Copy out the line bearing "The width and height of the screenshot is (1071, 606)." and all the lines after it, to the very end of the material below, exactly as written.

● ● ●

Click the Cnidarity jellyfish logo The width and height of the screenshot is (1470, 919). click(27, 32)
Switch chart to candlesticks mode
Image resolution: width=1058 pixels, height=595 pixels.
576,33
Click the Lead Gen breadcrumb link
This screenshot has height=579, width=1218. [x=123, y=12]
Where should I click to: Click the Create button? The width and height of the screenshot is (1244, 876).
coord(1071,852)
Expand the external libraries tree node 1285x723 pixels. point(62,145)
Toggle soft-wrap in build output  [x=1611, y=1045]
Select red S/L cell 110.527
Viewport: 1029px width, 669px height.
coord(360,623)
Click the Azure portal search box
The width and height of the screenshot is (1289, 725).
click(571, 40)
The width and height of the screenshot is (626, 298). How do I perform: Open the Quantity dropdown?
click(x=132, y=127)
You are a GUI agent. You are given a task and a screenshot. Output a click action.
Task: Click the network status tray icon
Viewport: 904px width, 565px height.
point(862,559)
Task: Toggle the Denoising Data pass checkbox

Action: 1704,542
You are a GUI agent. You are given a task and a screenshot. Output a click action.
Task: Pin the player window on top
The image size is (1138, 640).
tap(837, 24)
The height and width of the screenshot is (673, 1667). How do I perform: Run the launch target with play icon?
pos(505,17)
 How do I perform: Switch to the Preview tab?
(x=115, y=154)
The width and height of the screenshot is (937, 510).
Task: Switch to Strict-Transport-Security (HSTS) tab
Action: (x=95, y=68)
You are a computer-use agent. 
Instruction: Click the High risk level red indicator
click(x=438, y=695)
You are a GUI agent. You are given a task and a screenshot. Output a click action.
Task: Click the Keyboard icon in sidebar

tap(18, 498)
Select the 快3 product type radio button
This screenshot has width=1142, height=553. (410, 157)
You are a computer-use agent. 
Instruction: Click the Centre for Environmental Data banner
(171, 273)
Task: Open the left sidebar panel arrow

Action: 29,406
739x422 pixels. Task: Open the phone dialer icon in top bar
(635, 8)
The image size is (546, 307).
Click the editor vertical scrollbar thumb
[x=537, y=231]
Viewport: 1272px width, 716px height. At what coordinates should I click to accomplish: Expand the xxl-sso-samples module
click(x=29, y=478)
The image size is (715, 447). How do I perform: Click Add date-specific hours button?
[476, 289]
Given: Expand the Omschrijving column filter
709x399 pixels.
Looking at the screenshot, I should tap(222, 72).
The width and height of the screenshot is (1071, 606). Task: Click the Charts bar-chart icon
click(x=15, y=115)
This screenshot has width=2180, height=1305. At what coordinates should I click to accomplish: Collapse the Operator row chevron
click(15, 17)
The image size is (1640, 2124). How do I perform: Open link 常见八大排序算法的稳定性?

● ● ●

● **WRITTEN RESPONSE**
The width and height of the screenshot is (1071, 606). Task: Click the Charts bar-chart icon
click(x=15, y=115)
This screenshot has width=2180, height=1305. At what coordinates should I click to accomplish: Collapse the Operator row chevron
click(15, 17)
The image size is (1640, 2124). How do I perform: Open link 常见八大排序算法的稳定性?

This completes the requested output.